[Stored items]
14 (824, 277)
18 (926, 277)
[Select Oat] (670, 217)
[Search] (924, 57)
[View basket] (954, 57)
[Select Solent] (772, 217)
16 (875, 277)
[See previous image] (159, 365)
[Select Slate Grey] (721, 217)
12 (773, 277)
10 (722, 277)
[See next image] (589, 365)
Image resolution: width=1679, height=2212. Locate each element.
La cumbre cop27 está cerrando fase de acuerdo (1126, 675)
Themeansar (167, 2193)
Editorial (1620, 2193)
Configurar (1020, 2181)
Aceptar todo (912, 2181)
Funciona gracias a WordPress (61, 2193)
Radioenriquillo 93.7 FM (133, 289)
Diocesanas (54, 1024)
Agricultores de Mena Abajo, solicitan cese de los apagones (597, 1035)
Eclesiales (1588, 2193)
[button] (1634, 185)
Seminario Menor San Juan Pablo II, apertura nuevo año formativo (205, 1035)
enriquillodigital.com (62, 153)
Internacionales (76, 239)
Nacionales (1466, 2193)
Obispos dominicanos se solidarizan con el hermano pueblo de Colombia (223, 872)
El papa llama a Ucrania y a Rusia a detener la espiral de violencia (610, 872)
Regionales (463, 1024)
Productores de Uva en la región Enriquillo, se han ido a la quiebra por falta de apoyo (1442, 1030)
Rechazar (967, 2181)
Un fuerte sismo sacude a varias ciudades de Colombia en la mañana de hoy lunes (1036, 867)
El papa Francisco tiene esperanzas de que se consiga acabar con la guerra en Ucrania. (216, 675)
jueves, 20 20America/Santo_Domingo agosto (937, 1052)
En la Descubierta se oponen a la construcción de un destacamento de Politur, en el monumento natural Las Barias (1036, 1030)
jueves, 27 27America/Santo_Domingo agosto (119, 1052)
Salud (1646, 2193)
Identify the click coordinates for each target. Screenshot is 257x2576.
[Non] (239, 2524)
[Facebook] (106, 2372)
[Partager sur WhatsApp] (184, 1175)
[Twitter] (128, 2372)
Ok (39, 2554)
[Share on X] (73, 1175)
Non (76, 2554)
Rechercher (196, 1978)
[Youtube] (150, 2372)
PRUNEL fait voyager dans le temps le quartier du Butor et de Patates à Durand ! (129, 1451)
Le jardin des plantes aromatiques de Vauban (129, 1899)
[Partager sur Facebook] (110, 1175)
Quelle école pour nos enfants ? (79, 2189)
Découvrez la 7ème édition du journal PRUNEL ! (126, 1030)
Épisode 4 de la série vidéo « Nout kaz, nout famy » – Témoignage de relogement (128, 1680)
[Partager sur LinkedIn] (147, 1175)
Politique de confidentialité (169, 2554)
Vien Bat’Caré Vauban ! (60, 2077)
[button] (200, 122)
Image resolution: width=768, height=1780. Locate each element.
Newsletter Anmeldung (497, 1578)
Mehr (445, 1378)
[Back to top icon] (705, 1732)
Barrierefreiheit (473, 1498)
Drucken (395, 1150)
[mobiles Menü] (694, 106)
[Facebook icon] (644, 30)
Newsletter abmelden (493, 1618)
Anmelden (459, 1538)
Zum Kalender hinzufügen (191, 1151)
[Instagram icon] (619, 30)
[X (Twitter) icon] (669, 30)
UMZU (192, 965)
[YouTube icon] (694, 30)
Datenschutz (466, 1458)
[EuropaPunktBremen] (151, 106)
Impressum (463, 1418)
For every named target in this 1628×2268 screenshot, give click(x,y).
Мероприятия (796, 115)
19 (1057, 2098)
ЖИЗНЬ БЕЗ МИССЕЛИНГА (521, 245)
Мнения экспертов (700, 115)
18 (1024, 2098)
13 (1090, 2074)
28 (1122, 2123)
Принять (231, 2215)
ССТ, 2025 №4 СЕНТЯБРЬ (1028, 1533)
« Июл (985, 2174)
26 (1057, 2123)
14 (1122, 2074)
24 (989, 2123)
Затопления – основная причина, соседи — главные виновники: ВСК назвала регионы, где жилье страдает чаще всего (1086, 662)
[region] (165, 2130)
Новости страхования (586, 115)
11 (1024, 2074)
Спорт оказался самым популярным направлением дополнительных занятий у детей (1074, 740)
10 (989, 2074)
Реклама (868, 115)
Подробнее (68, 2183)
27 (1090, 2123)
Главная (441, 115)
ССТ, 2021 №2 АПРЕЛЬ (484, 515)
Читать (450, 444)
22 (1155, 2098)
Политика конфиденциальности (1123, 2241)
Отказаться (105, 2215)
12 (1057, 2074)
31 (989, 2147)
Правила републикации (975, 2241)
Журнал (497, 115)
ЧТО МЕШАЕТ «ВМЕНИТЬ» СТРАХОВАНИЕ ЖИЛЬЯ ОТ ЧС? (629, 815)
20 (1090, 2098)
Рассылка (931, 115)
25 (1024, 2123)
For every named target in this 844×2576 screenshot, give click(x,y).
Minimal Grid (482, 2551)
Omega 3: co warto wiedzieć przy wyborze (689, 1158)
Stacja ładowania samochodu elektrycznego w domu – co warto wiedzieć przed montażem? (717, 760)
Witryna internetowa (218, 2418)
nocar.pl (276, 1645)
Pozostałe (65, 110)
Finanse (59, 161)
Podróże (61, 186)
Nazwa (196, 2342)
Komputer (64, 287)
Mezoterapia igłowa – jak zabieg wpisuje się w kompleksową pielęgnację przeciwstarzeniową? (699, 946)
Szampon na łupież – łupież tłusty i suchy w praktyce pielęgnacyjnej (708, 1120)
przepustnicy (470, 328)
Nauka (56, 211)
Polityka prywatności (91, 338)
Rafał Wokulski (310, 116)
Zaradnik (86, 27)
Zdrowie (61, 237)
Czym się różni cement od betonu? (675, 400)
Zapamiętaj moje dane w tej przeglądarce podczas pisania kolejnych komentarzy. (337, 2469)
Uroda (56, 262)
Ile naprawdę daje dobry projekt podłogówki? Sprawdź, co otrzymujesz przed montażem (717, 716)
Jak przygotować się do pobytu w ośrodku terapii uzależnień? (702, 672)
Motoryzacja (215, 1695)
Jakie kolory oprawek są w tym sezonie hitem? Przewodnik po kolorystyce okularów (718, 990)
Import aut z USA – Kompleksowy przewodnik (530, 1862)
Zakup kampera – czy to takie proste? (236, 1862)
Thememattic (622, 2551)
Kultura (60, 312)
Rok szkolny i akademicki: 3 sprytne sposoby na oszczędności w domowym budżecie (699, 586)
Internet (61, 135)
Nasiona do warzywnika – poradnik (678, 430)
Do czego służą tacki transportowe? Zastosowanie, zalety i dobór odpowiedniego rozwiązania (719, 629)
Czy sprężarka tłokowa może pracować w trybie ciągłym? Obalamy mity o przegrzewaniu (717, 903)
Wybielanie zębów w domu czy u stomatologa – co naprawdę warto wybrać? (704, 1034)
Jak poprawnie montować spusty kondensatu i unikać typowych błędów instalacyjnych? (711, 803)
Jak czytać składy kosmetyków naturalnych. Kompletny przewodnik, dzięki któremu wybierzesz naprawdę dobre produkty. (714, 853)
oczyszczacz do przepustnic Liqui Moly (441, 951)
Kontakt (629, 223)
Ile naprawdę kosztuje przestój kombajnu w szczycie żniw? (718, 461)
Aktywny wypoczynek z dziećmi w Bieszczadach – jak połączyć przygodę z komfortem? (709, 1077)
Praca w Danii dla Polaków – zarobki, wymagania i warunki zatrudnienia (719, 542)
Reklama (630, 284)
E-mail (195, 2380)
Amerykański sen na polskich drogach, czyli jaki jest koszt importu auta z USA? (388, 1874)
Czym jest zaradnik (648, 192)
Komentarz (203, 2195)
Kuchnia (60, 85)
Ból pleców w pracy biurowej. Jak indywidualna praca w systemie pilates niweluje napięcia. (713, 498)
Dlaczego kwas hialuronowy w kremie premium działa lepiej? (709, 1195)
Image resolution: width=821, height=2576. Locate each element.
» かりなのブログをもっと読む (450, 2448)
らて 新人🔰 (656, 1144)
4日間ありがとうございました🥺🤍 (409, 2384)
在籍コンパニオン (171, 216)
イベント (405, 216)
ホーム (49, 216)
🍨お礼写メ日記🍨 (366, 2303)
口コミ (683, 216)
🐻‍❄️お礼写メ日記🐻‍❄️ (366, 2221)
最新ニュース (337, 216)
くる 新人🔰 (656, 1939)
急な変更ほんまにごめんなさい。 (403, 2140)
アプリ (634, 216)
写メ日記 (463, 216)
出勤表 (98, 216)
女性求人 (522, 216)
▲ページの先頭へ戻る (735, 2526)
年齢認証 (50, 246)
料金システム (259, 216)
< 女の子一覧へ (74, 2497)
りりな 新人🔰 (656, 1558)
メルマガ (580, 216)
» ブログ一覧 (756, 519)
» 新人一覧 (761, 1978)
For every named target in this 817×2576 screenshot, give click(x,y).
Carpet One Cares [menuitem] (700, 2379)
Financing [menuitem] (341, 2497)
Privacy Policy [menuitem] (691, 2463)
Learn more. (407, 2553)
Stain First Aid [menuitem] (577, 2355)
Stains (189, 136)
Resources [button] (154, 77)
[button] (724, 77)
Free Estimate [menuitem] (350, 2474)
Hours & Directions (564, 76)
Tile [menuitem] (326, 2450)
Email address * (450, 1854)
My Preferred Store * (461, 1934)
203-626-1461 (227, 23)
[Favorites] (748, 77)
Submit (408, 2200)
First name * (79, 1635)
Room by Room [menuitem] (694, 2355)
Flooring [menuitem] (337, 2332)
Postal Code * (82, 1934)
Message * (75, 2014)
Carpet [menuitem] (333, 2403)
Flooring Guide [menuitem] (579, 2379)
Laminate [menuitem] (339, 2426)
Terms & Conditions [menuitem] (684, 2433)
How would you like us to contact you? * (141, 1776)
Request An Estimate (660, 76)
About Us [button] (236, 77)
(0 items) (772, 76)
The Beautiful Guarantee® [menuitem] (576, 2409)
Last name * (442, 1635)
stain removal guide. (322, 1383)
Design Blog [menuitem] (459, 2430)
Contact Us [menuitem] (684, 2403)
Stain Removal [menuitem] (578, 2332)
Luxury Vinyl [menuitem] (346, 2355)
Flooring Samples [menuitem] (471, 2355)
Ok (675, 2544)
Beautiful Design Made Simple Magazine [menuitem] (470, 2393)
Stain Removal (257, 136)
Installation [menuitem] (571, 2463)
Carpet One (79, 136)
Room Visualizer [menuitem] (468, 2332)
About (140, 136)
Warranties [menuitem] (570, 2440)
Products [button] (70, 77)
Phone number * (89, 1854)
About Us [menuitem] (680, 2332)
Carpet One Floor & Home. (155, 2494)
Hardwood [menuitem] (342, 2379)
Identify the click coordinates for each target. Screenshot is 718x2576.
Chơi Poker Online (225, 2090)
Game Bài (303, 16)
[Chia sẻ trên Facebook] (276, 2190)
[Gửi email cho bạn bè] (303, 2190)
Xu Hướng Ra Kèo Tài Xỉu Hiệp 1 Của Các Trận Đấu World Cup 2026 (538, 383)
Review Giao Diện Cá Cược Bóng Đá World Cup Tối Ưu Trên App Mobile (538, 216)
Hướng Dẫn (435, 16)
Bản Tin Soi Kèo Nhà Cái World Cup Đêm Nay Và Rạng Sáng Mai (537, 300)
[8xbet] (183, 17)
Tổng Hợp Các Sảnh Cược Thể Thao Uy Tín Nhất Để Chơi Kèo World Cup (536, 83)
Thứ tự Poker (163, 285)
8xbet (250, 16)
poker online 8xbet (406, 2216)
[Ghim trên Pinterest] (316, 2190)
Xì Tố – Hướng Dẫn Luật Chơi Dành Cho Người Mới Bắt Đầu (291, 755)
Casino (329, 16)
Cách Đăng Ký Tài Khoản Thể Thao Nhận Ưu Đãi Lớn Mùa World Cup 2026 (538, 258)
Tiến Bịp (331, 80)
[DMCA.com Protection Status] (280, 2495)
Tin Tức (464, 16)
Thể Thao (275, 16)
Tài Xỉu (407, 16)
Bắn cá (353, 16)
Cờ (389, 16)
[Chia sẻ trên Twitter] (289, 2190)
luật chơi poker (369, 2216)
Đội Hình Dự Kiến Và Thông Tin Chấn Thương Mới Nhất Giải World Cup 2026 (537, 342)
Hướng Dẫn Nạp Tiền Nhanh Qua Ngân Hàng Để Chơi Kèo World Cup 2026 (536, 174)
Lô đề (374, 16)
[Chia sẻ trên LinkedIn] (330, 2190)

• **REQUIREMENT**:
Report each line of the data in which "named" occurs.

• **RESPONSE AREA**:
For every named target in this 1628×2268 screenshot, give click(x,y).
For every named target in this 844×2576 screenshot, give click(x,y).
For every named target in this 817×2576 screenshot, give click(x,y).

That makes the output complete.